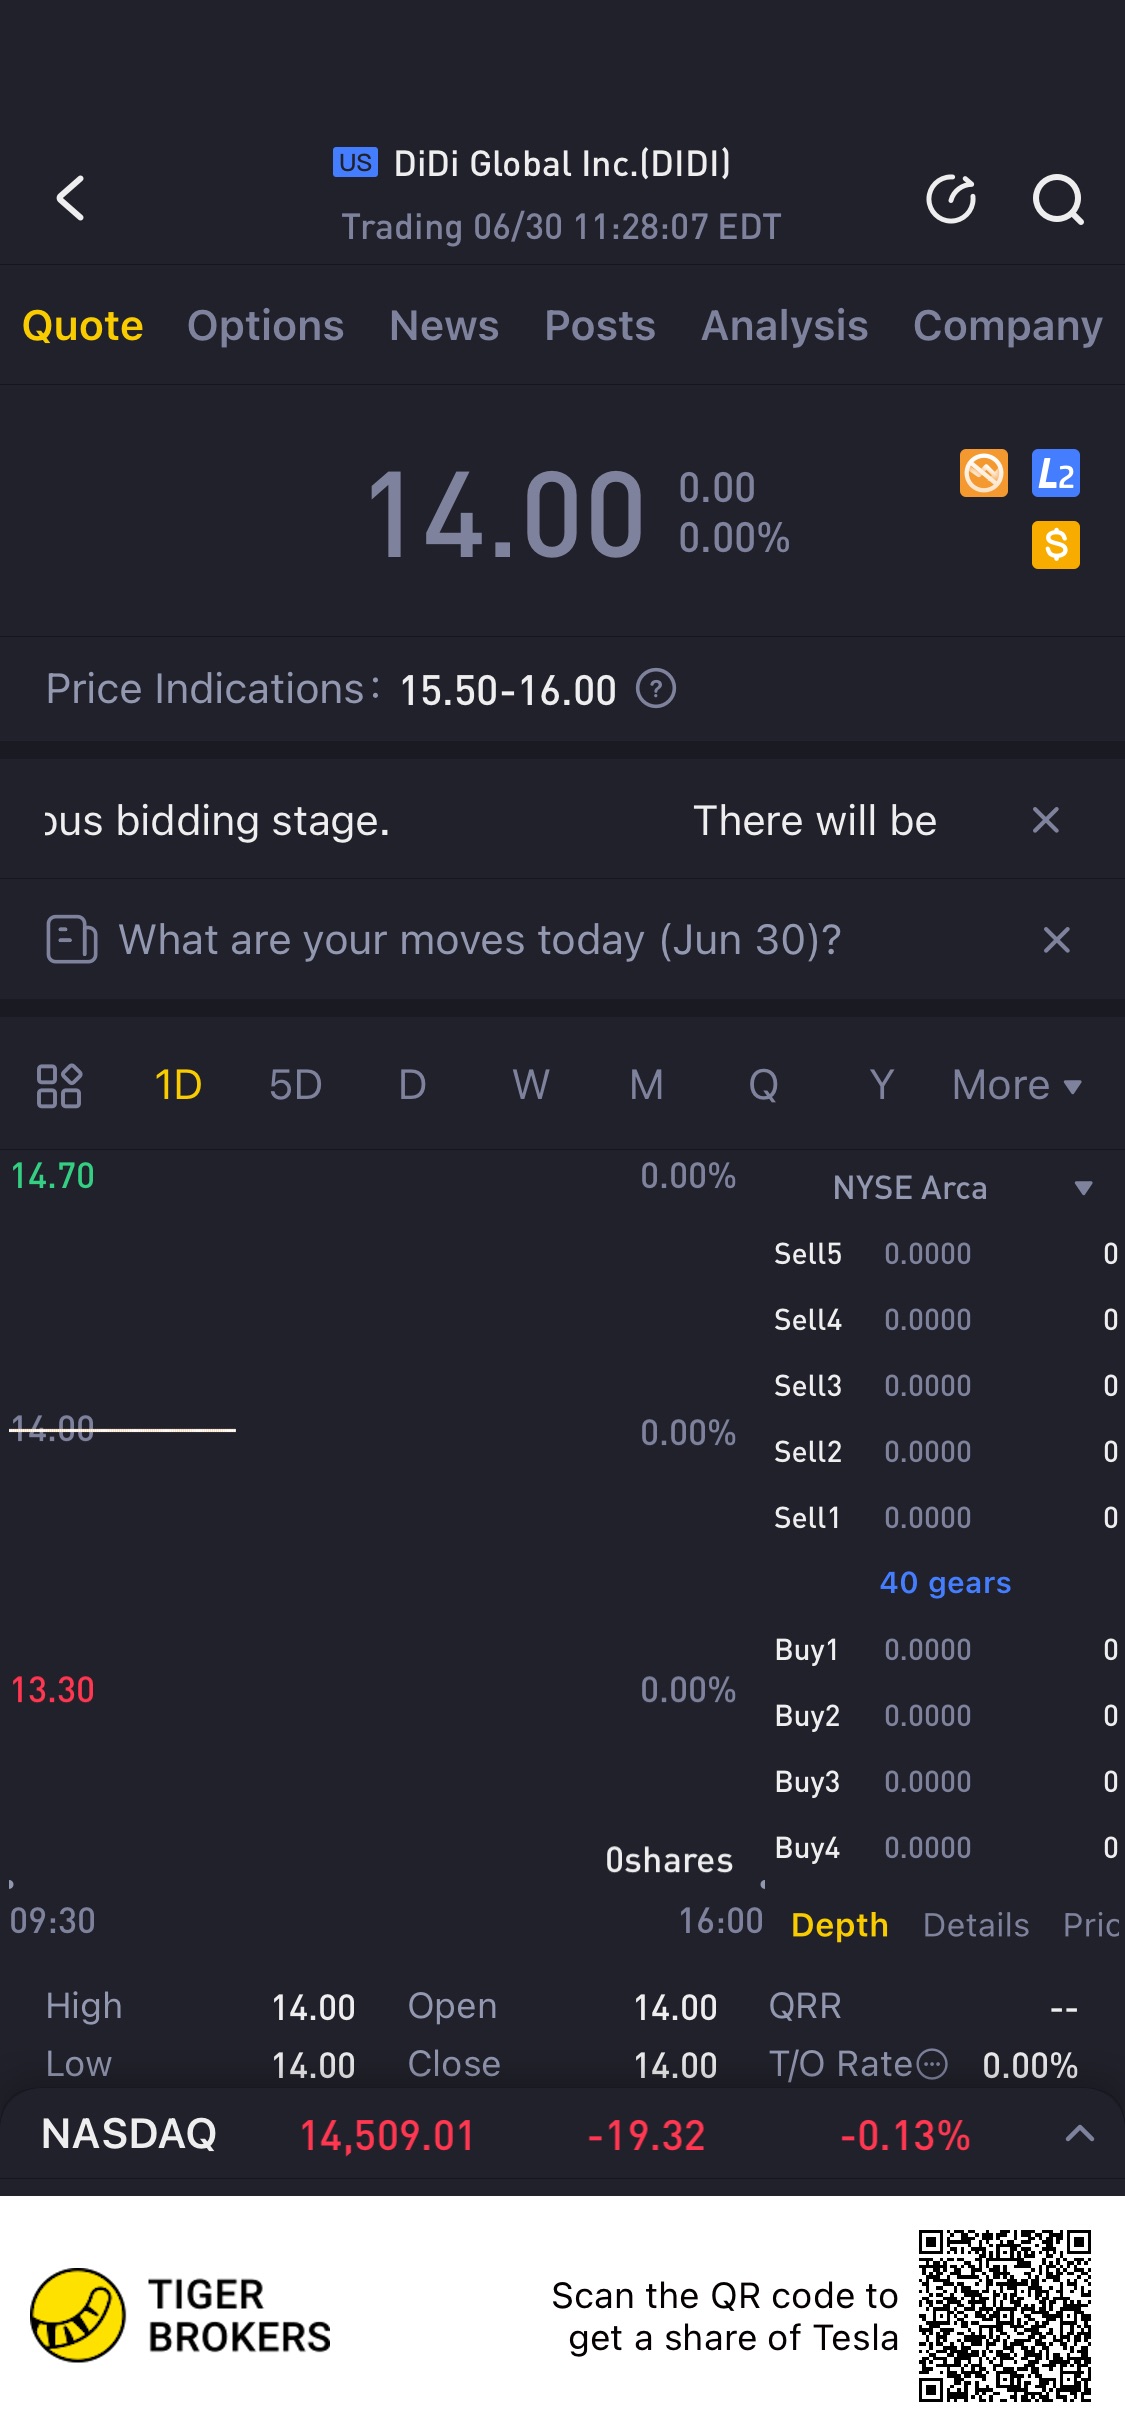
Task: Tap the Price Indications help icon
Action: (657, 689)
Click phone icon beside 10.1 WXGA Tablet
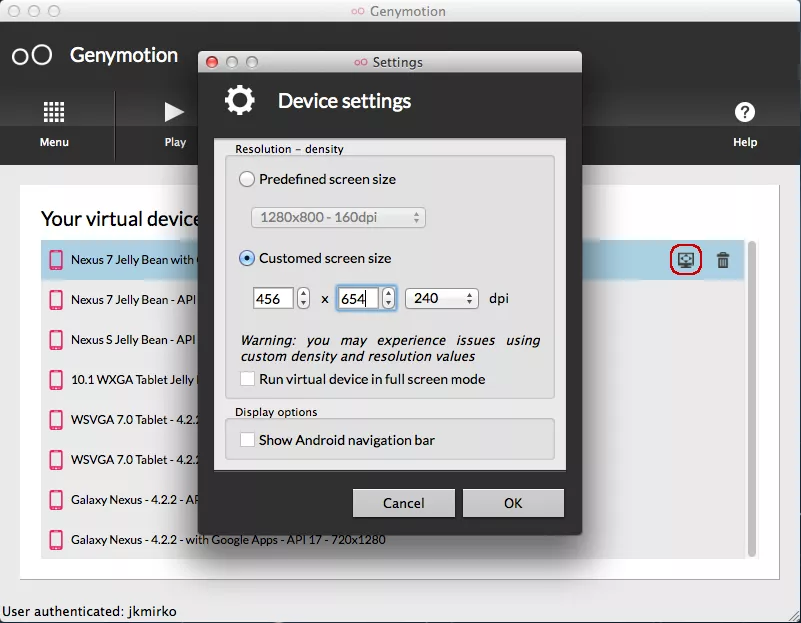 click(56, 380)
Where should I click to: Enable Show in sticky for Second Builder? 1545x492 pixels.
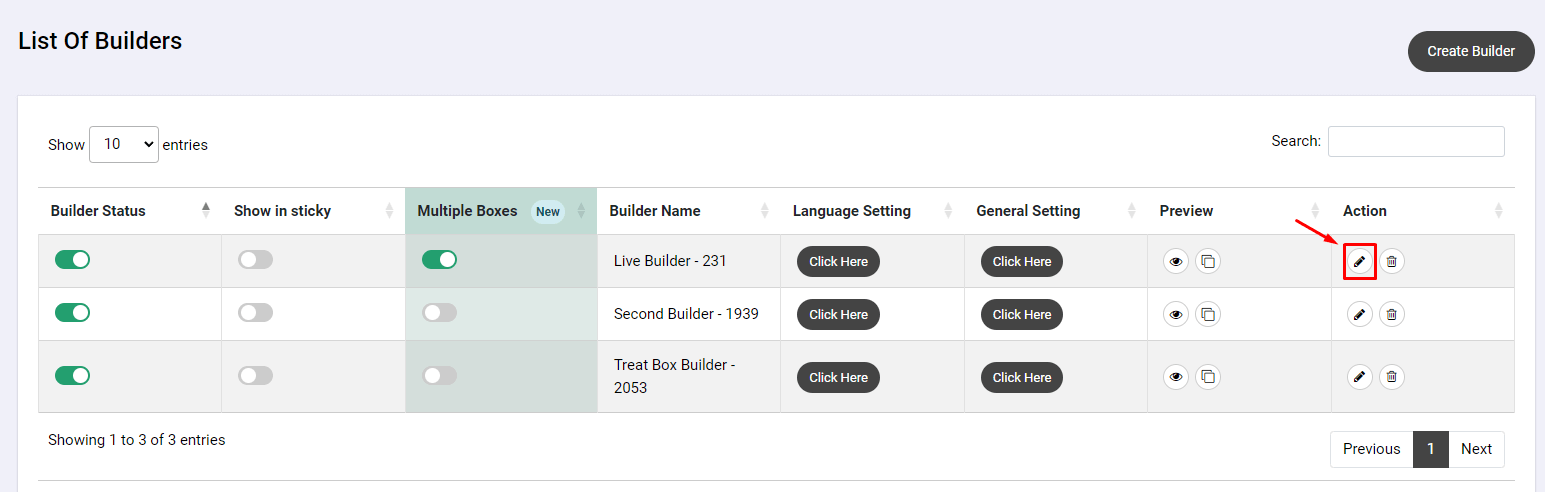coord(255,313)
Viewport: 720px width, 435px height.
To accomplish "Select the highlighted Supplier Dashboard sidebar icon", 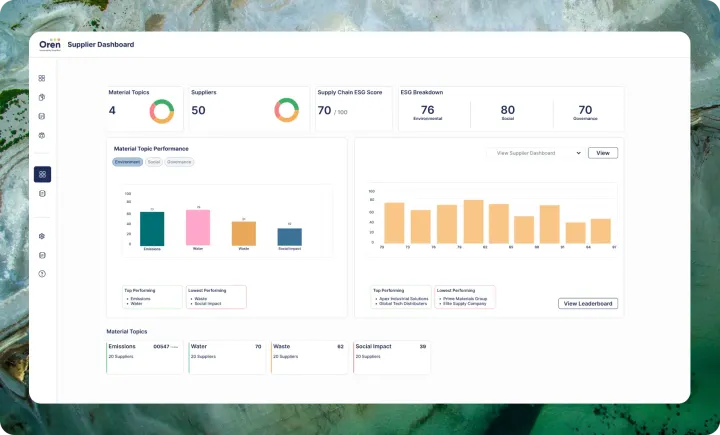I will tap(42, 174).
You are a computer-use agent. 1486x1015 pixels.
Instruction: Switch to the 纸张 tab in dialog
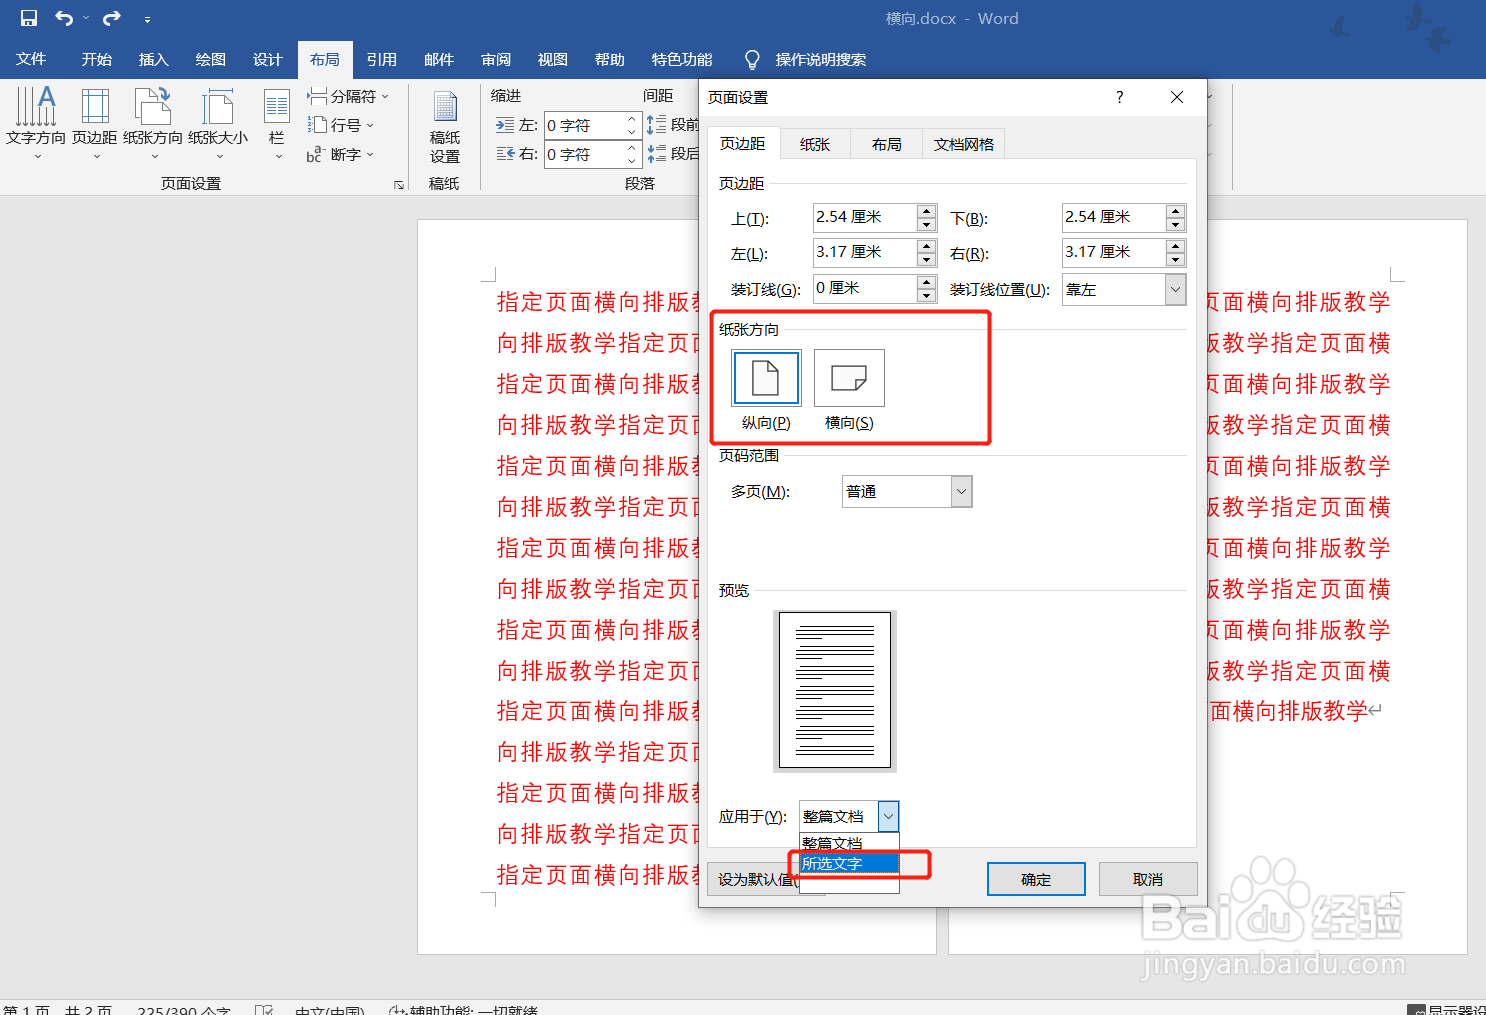click(x=814, y=143)
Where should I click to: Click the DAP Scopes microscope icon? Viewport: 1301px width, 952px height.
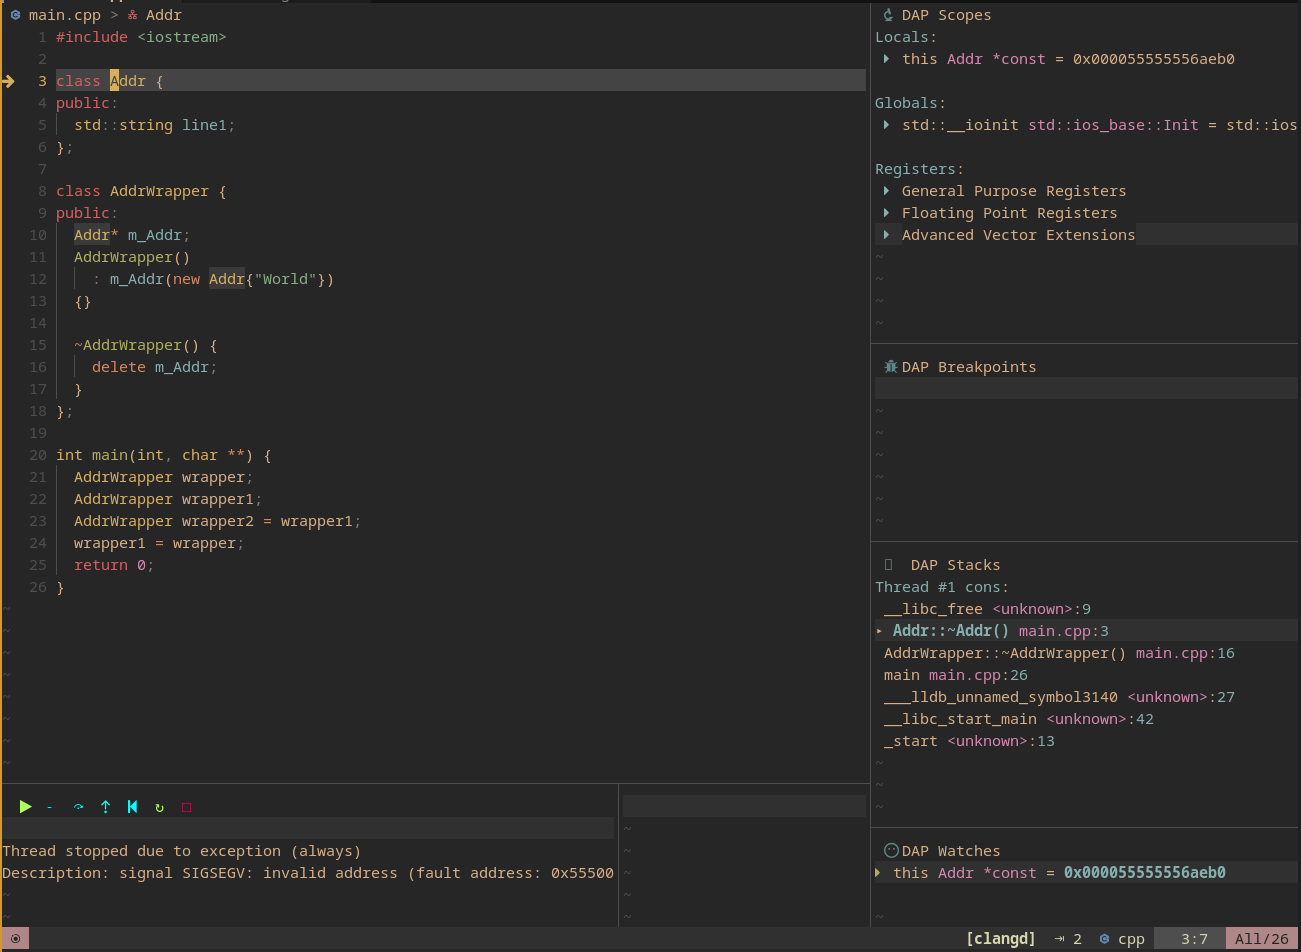click(x=888, y=15)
# # # #
**Your task**
Excluding all pictures, print exactly and only the lines from the line with "Instruction: Switch to the 纸张 tab in dialog" through the end of the records above, both ends included.

**Output of the exercise**
Instruction: Switch to the 纸张 tab in dialog
click(x=814, y=143)
Where should I click to: Click the DAP Scopes microscope icon? Viewport: 1301px width, 952px height.
click(x=888, y=15)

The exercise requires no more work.